The findings, published on Tuesday in the Journal of the American Medical Association, suggest the tubes may offer a way to reduce the incidence of this common and often deadly infection, at least for high-risk patients.
Half of the antibiotics used in hospital intensive care units are prescribed to help prevent bacterial pneumonia in patients put on ventilators to help them breathe, according to a commentary in the journal.
Silver is widely used as an antimicrobial agent and has been shown to reduce bacterial pneumonia infections in animals. Medical device maker C.R. Bard funded the study to see if a silver coating would help reduce the infections in humans.
Dr. Marin Kollef of the Washington University School of Medicine in St.
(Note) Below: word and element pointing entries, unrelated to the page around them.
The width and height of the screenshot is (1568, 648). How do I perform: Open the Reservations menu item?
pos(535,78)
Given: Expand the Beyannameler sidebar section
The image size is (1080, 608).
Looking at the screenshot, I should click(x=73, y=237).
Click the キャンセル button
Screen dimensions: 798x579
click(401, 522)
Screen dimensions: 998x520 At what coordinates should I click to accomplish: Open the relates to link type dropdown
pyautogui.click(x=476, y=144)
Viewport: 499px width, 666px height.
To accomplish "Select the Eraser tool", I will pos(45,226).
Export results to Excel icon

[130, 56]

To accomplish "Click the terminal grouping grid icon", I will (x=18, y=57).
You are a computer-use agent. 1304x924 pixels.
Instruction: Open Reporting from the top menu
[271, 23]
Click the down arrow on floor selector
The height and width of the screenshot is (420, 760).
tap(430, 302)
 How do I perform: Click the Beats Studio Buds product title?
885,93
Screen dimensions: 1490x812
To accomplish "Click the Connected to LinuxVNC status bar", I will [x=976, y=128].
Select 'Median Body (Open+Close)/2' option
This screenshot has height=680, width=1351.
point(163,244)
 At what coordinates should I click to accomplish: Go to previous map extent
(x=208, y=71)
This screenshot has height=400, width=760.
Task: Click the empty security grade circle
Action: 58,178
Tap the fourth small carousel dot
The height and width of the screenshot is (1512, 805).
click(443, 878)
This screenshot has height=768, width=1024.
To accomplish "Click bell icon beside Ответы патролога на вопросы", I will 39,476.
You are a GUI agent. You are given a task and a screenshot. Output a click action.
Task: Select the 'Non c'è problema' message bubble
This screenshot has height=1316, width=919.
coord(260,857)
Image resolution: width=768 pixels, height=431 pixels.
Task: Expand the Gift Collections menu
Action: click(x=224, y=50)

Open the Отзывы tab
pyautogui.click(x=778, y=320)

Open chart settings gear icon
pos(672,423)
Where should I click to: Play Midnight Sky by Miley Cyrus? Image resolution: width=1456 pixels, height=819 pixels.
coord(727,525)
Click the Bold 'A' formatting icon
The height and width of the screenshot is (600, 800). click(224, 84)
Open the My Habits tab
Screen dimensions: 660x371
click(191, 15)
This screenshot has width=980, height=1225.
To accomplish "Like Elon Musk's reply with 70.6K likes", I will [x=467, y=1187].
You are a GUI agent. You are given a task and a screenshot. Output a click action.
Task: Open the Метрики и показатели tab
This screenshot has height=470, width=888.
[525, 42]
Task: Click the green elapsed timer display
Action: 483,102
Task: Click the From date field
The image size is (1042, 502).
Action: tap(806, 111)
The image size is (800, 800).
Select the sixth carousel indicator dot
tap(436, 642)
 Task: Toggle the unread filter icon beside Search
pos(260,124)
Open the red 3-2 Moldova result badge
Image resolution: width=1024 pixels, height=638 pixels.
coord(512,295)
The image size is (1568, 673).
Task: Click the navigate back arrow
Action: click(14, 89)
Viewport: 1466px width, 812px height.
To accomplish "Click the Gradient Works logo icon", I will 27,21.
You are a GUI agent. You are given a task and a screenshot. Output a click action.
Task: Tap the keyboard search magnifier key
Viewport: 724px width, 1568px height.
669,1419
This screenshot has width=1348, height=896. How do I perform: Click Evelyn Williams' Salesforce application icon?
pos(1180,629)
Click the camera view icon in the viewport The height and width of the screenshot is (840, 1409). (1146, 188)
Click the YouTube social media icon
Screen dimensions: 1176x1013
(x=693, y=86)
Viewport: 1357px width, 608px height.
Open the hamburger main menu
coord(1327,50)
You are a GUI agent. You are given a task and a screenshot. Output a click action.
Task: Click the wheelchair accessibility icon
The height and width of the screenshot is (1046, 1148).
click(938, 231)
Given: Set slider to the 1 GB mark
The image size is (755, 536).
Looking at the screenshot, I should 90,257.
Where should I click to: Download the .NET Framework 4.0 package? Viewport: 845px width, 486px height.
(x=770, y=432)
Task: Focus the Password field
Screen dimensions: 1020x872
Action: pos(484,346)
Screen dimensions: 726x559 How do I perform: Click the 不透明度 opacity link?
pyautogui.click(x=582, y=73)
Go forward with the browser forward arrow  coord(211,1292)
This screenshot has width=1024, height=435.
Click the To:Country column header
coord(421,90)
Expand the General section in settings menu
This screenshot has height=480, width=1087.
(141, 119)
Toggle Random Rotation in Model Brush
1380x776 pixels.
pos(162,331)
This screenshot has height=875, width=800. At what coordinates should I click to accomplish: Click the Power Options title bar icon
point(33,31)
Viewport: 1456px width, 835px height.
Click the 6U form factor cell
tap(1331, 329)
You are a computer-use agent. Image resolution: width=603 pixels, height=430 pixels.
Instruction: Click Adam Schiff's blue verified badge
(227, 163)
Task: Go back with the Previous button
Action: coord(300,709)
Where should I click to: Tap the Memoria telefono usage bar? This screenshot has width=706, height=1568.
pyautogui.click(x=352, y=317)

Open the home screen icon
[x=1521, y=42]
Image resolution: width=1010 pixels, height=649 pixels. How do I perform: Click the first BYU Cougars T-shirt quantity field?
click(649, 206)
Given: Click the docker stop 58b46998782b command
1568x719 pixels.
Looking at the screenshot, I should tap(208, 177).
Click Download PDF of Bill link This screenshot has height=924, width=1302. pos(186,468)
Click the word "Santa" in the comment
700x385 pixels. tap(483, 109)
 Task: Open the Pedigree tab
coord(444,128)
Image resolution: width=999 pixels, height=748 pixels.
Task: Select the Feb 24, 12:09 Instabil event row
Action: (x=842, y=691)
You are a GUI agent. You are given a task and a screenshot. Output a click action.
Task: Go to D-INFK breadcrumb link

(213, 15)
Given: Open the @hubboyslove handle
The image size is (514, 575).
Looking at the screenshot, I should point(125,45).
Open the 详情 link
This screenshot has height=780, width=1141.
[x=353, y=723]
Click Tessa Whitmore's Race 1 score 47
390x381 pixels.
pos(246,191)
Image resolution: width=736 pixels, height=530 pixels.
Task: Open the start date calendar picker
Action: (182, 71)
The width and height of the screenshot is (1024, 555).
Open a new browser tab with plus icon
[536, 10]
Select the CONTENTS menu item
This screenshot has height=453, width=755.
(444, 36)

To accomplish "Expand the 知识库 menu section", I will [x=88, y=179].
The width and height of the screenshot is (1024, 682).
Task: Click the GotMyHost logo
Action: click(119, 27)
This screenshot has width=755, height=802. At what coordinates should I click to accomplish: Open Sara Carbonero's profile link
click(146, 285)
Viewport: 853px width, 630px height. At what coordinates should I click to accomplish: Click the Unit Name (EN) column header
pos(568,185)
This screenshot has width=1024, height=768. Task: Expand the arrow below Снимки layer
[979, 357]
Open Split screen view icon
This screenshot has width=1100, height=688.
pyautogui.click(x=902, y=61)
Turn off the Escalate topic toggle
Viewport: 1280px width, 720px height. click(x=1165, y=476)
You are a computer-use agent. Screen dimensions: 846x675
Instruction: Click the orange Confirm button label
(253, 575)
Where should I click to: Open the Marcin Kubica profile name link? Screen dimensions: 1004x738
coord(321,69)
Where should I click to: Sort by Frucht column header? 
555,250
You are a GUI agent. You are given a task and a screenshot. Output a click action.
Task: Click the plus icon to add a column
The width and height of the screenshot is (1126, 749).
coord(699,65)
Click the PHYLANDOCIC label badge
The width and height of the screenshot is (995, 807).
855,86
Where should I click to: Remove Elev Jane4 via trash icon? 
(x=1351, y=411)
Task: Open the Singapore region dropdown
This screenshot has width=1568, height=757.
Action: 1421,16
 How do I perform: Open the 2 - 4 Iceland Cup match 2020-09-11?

Louis and colleagues tested the devices in 1,500 patients expected to be placed on a ventilator for more than 24 hours between 2002 and 2006.
They found ventilator patients given silver-coated breathing tubes had significantly fewer cases of pneumonia than those with untreated ventilator tubes.
Of the 1,509 patients who had tubes in their trachea for 24 hours or longer, 4.8 percent those with silver-coated tubes developed ventilator-associated pneumonia, compared with 7.5 percent of patients with uncoated tubes.
The antimicrobial tubes also delayed the time it took for ventilator-associated pneumonia to develop compared with those using a similar, uncoated tube, the team found.
But the tubes did not reduce death rates, and the findings were limited because many patients could not provide informed consent, reducing the size and overall power of the study, Dr. Jean Chastre of the Groupe Hospitalier Pitie-Salpetriere in Paris, said in a commentary.
Chastre said the findings suggest high-risk patients may benefit from the devices, but said more study is needed before they are recommended for all ventilator patients.
In November, the U.S. Food and Drug Administration gave Bard clearance to market its silver-coated endotracheal tube, known as Agento, but the company said it would wait to launch the product until its study was published in a major journal.